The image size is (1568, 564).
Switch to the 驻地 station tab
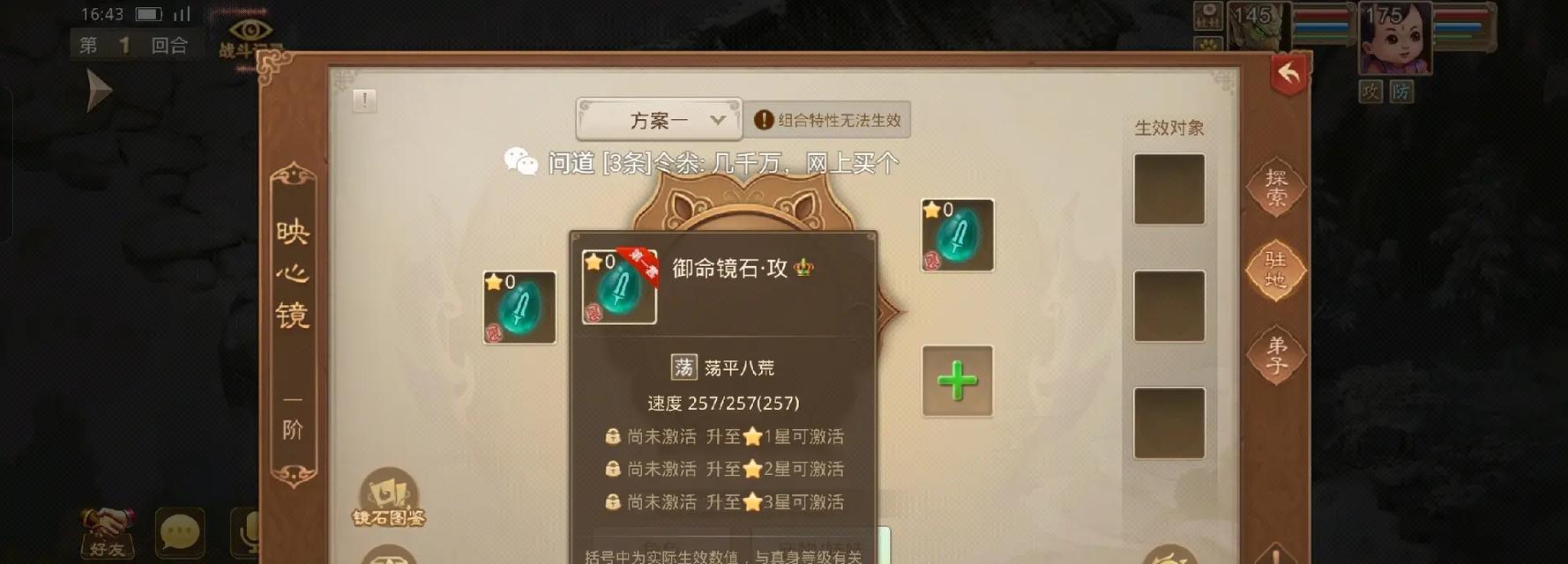click(1275, 270)
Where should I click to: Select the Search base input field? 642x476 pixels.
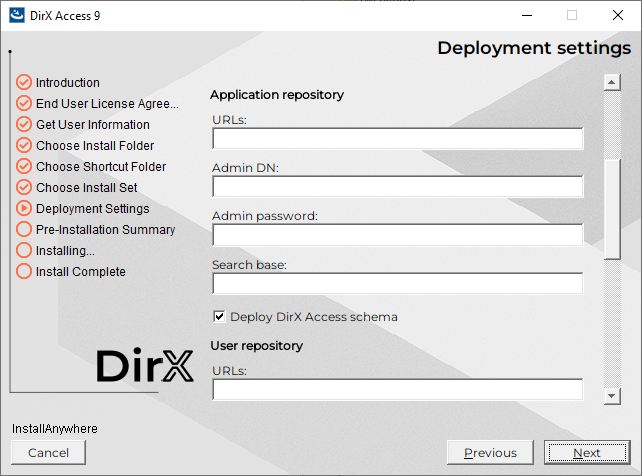397,284
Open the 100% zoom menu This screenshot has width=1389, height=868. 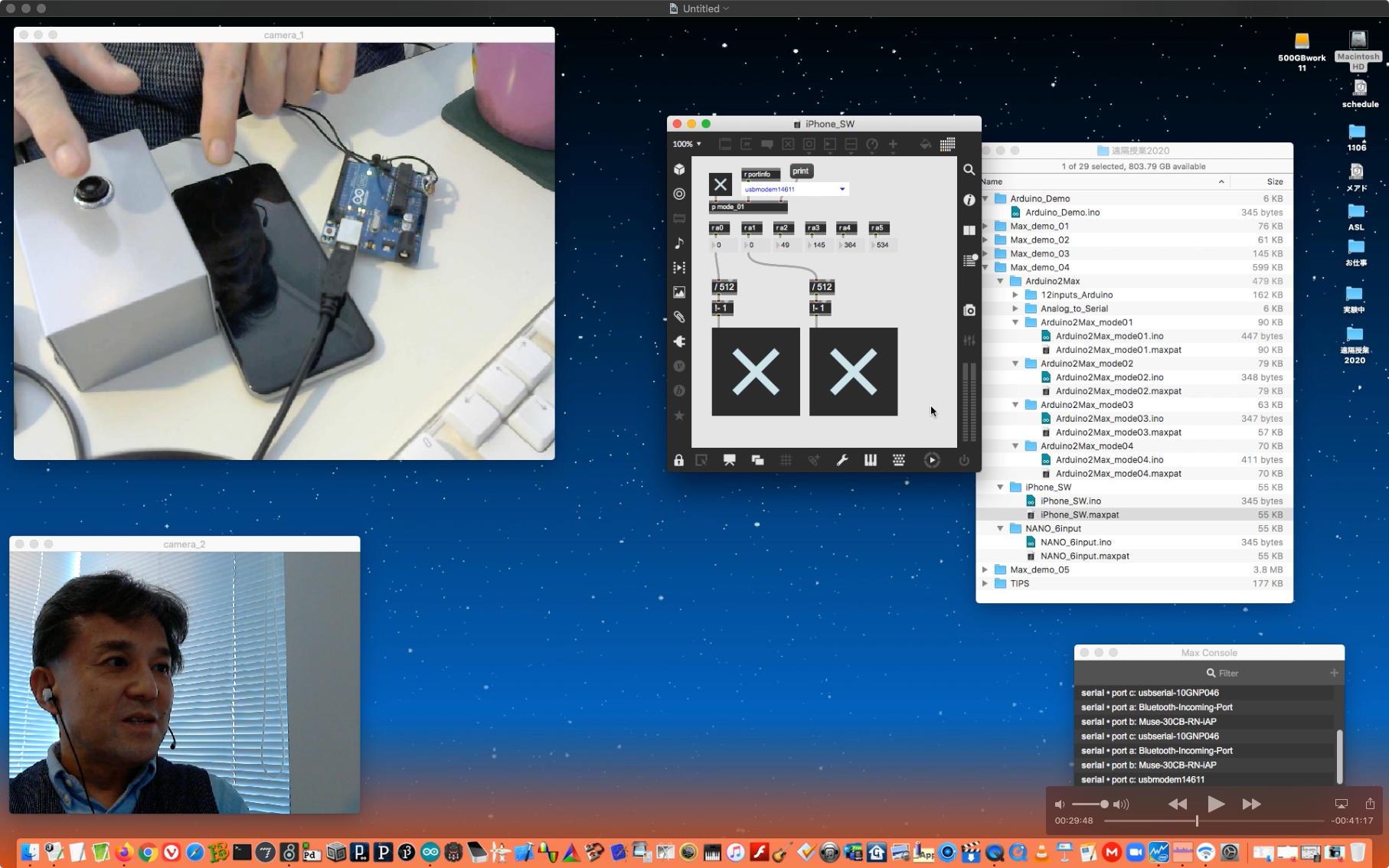point(687,144)
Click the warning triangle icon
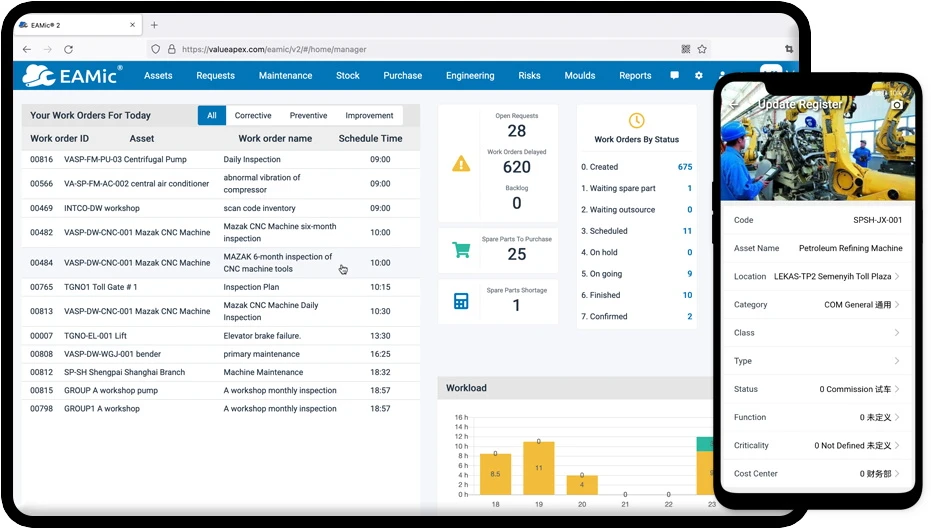This screenshot has height=529, width=931. tap(461, 164)
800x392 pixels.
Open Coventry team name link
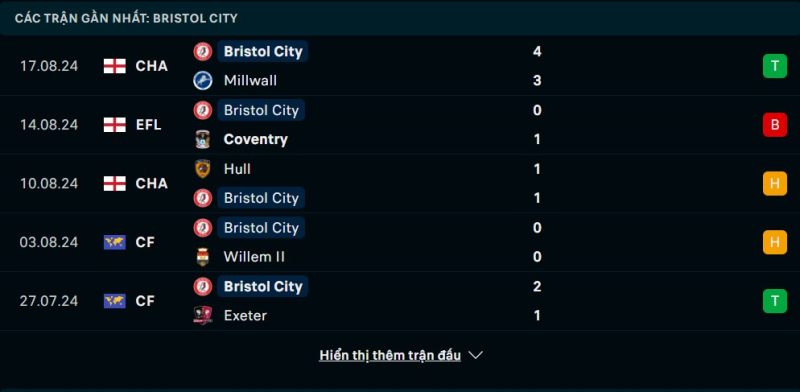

• [Objective] Reproduce the records in the stretch from the line containing "Click the warning triangle icon" through the end, putting "circle" where "triangle" appears and keeping all else unchanged. Leave the pictures out.

• [Solved problem]
Click the warning circle icon
This screenshot has height=529, width=931. tap(461, 164)
800x392 pixels.
Open Coventry team name link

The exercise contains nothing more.